Being a divorced parent and attempting to relocate to another state can be a difficult proposition. N.J.S.A. 9:2-2 provides that children cannot be removed from the state without the consent of both parents unless the court otherwise orders. The statute’s intent is to preserve the rights of the noncustodial parent and to ensure that children are able to maintain their familial relationship. Although the statute is stated simply enough, the process of relocating without the consent of the noncustodial parent can be extremely trying as evidenced in a recent published New Jersey Supreme Court decision, Morgan v. Morgan (n/k/a Leary).
In Morgan, the Court reviewed a decision denying a divorced mother’s request to move with her children to another state after the children’s father objected to the relocation. These parties were married for 13 years and had two children when they divorced in 2005. The final judgment of divorce incorporated the couple’s Property Settlement Agreement (PSA), which provided for joint legal custody of the children and which indicated that mom would be the party of primary residence. Under the PSA, dad would have the children alternate weekends, every Tuesday evening, every Thursday night until Friday morning, and for two weeks of vacation.

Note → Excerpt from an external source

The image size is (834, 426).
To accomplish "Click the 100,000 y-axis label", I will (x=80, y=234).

In late 2005, in anticipation of an application by mom to move with the children to Massachusetts, dad filed a motion seeking a re-determination of custody based on “a substantial change in circumstances.” He contended that he should be designated the parent of primary residence because he saw the children more than the PSA provided and was very involved in their school and recreational activities. Mom opposed this motion and filed a cross-motion seeking permission to move with their children to Massachusetts or, alternatively, a plenary hearing. In support of her request to relocate, mom pointed to the fact that Massachusetts is her home state; her entire family resides there; she was by then engaged to a Massachusetts resident; that her marriage would enable her to forego employment and become a “stay-at-home” mother; and that the PSA was not based on her promise to remain in New Jersey. As a result of these filings, a plenary hearing was held with both sides presenting fact and expert witnesses.
In 2006, the trial judge blocked the move, declaring that the mother did not have a valid reason to go and that the children would be harmed thereby. In 2007, both parties appealed and in 2010 the Appellate Division reversed the denial of relocation because the trial court’s conclusions were not supported by the record, permitted relocation, and remanded solely for proceedings to expedite the move. Dad appealed and in 2010 the Supreme Court agreed to hear the case.

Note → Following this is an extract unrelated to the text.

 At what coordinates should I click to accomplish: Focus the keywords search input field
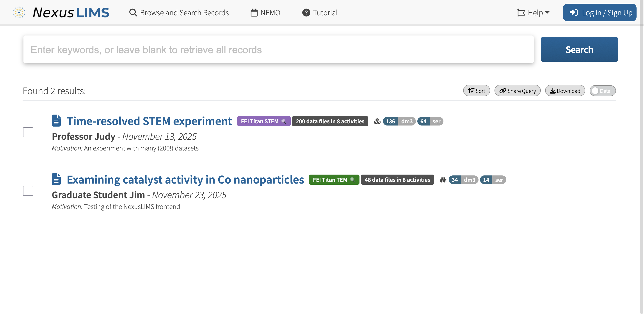pyautogui.click(x=278, y=50)
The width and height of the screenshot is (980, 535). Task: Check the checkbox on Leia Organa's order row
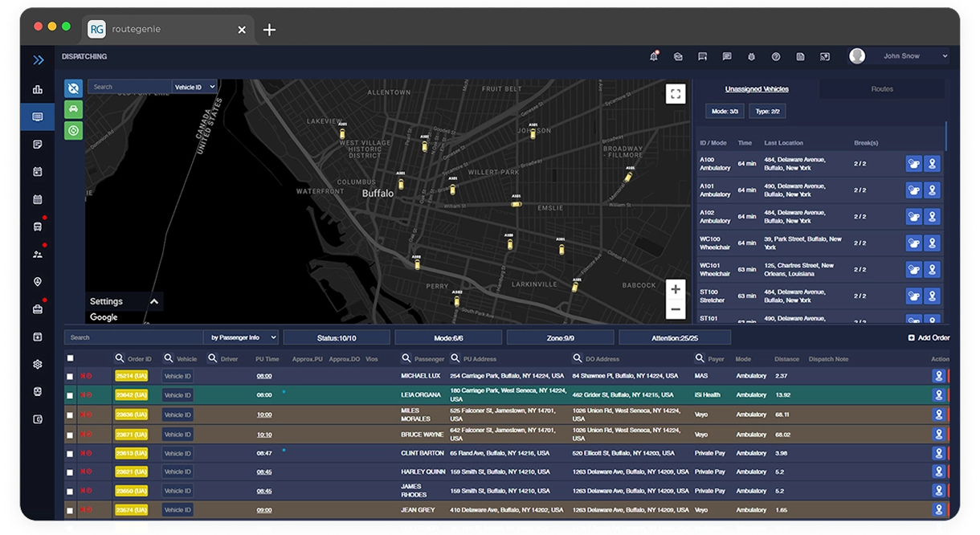70,394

As a result, the Supreme Court set forth the following standard for courts to follow. As an initial step, a trial court must examine the parenting arrangement. If the matter is actually an application for a change of custody–for example, if the children rotate between homes with each parent assuming full parental responsibility half of the time–the relocation decision is based on the child’s best interest. In contrast, if the noncustodial parent sees the children once or twice a week, the application is a removal motion triggering the Baures test. The Baures test is a two-part test: the movant must prove a good faith reason for the move and that the child will not suffer from it. The Court in Baures also listed twelve factors that are relevant in deciding whether the two-part test was met, including the reasons for the move and for opposition to the move; the health, education, and other needs of the child and whether those needs can be equally met in the new location; whether visitation and communication schedules can be developed to permit a full and continuous relationship with the noncustodial parent; the effect of the move on extended family relationships in both locations; the likelihood that the custodial parent will continue to foster the non-custodial parent’s relationship; and whether the noncustodial parent has the ability to relocate. T he Court in Baures also made clear that a mere change in parenting time would not be sufficient to bar a move.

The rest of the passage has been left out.